Dataset entries:
• • •
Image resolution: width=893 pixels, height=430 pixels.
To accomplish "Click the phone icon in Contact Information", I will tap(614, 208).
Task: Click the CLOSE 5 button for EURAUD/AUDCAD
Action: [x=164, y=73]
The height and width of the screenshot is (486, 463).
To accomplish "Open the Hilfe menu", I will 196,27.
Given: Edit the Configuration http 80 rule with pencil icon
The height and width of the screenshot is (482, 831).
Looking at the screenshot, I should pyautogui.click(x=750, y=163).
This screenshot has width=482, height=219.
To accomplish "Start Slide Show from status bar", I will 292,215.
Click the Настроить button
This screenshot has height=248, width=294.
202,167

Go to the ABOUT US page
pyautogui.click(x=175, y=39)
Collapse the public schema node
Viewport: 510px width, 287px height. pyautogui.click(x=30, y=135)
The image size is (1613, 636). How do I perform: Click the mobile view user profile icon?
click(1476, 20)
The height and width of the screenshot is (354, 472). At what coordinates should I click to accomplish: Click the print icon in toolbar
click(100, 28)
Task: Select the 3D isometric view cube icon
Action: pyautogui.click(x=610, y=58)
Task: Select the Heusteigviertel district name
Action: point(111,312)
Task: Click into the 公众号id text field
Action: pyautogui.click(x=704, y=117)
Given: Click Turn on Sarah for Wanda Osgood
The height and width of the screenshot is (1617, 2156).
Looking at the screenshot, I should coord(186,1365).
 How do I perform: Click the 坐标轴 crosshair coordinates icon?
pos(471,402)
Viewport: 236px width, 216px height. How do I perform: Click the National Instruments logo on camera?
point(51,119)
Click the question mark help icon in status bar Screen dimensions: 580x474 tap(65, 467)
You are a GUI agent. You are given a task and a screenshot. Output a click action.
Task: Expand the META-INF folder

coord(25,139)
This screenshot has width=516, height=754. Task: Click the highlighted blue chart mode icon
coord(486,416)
• • •
The records shown above should be given again word for word.

RESULT BELOW ->
Image resolution: width=893 pixels, height=430 pixels.
To accomplish "Click the phone icon in Contact Information", I will tap(614, 208).
Task: Click the CLOSE 5 button for EURAUD/AUDCAD
Action: [x=164, y=73]
The height and width of the screenshot is (486, 463).
To accomplish "Open the Hilfe menu", I will 196,27.
Given: Edit the Configuration http 80 rule with pencil icon
The height and width of the screenshot is (482, 831).
Looking at the screenshot, I should pyautogui.click(x=750, y=163).
This screenshot has width=482, height=219.
To accomplish "Start Slide Show from status bar", I will 292,215.
Click the Настроить button
This screenshot has height=248, width=294.
202,167

Go to the ABOUT US page
pyautogui.click(x=175, y=39)
Collapse the public schema node
Viewport: 510px width, 287px height. pyautogui.click(x=30, y=135)
The image size is (1613, 636). How do I perform: Click the mobile view user profile icon?
click(1476, 20)
The height and width of the screenshot is (354, 472). At what coordinates should I click to accomplish: Click the print icon in toolbar
click(100, 28)
Task: Select the 3D isometric view cube icon
Action: pyautogui.click(x=610, y=58)
Task: Select the Heusteigviertel district name
Action: point(111,312)
Task: Click into the 公众号id text field
Action: pyautogui.click(x=704, y=117)
Given: Click Turn on Sarah for Wanda Osgood
The height and width of the screenshot is (1617, 2156).
Looking at the screenshot, I should coord(186,1365).
 How do I perform: Click the 坐标轴 crosshair coordinates icon?
pos(471,402)
Viewport: 236px width, 216px height. How do I perform: Click the National Instruments logo on camera?
point(51,119)
Click the question mark help icon in status bar Screen dimensions: 580x474 tap(65, 467)
You are a GUI agent. You are given a task and a screenshot. Output a click action.
Task: Expand the META-INF folder

coord(25,139)
This screenshot has width=516, height=754. Task: Click the highlighted blue chart mode icon
coord(486,416)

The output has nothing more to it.